Sample Compatibility & Compliance

These systems accommodate a broad spectrum of solid-state specimens—including single crystals, polycrystalline metals, ceramics, polymers, thin-film stacks, MEMS devices, and biological tissues—without requiring conductive coating (unlike many SEM-integrated alternatives). Sample height tolerance spans 0–100 mm; maximum sample weight is 5 kg. All models comply with CE marking requirements and meet electromagnetic compatibility (EMC) standards per IEC 61326-1. Data integrity protocols align with FDA 21 CFR Part 11 for audit trails, electronic signatures, and secure user access control—supporting GLP/GMP-regulated environments in pharmaceutical excipient development and medical device validation.

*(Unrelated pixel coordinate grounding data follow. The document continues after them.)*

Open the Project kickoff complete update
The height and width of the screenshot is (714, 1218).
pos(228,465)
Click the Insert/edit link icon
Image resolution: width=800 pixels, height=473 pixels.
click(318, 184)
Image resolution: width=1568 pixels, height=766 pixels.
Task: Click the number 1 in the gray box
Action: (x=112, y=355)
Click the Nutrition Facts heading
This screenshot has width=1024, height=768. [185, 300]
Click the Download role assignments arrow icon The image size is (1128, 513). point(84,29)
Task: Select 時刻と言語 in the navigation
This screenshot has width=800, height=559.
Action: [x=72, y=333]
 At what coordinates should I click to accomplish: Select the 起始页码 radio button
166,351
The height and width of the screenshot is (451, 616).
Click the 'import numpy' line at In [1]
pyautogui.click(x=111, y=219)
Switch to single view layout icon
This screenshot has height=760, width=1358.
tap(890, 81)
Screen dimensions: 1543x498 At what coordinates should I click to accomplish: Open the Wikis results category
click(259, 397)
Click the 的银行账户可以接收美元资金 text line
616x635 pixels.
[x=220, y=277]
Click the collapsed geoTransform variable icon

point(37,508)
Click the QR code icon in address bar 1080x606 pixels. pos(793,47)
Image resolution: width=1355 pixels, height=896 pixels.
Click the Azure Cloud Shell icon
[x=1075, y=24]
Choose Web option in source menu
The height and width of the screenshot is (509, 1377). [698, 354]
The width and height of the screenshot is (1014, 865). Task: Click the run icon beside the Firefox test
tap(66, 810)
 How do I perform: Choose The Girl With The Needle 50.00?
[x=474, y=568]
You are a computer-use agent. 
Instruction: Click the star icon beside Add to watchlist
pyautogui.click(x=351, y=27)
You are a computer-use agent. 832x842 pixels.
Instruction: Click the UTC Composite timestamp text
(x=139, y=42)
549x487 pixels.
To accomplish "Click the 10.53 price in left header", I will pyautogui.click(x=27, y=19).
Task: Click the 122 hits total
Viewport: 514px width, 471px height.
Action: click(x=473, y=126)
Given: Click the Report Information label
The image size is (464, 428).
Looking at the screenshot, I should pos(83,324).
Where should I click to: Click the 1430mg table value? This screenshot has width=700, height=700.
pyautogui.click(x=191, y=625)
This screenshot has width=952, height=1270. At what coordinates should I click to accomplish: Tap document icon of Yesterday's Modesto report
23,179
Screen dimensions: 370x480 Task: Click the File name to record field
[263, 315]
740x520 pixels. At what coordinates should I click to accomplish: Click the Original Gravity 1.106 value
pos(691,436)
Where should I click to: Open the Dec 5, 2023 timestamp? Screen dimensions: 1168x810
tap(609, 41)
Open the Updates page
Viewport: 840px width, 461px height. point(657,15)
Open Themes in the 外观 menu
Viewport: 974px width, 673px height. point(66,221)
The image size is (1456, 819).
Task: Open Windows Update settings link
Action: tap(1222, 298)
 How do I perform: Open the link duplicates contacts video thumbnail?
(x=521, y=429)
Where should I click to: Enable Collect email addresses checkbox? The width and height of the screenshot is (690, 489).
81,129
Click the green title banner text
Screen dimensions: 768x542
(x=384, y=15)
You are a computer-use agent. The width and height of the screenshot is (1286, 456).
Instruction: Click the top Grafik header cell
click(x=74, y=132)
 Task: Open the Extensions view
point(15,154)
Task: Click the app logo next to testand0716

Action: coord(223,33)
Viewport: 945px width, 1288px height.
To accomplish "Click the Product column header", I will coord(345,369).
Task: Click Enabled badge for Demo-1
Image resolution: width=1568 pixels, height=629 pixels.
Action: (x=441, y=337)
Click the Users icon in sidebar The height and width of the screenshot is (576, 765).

Software & Data Management

TriboScan™ software provides unified control across all platform variants, featuring scriptable test sequences, automated grid mapping, and batch processing for high-throughput screening. Raw load–displacement data are stored in HDF5 format with embedded metadata (timestamp, operator ID, calibration history, environmental logs). Built-in analysis modules implement Oliver–Pharr methodology, Sneddon solutions for conical indenters, and custom fitting routines for viscoelastic and plastic constitutive modeling. Export options include CSV, MATLAB .mat, and MTEX-compatible formats for crystallographic orientation–mechanical property correlation. Audit logs record all parameter modifications and data exports, satisfying ISO/IEC 17025 documentation requirements for accredited testing laboratories.

Applications

• Mechanical property gradients in thermal barrier coatings and weld heat-affected zones
• Hardness and modulus mapping of semiconductor interconnects and 3D NAND stack layers
• Creep behavior of polymer electrolytes in solid-state batteries under thermal bias
• Nano-scale fracture toughness estimation via indentation-induced cracking in brittle oxides
• In-situ mechanical degradation monitoring of hydrogels during swelling or enzymatic digestion
• Correlative nano-mechanics and phase imaging in multiphase alloys using InSEM + EBSD synchronization

FAQ

What distinguishes CSM from conventional static nanoindentation?
CSM enables continuous, high-frequency stiffness sampling during loading, eliminating reliance on unloading curve fitting alone—critical for materials exhibiting significant pile-up, sink-in, or time-dependent deformation.
Can the InSEM system operate inside high-vacuum SEM chambers?
Yes—the InSEM is engineered for ultra-high vacuum compatibility (≤1×10⁻⁶ Pa) and includes differential pumping interfaces to maintain chamber integrity while enabling nanomechanical actuation.
Is tribochemical wear simulation supported?
While not a dedicated tribometer, the iNano and G200 support scratch testing with lateral force measurement and in-situ acoustic emission detection—enabling qualitative wear onset analysis and coefficient-of-friction estimation.
How is instrument calibration verified?
Keysight-certified calibration uses NIST-traceable reference materials (e.g., fused silica, sapphire, and certified hardness standards) with annual recalibration recommended per ISO/IEC 17025 Clause 6.5.
Does the software support custom indenter geometry modeling?
Yes—TriboScan allows user-defined tip shape functions (e.g., Berkovich, cube-corner, spherical, or custom polynomial profiles) for accurate contact area function derivation and modulus correction.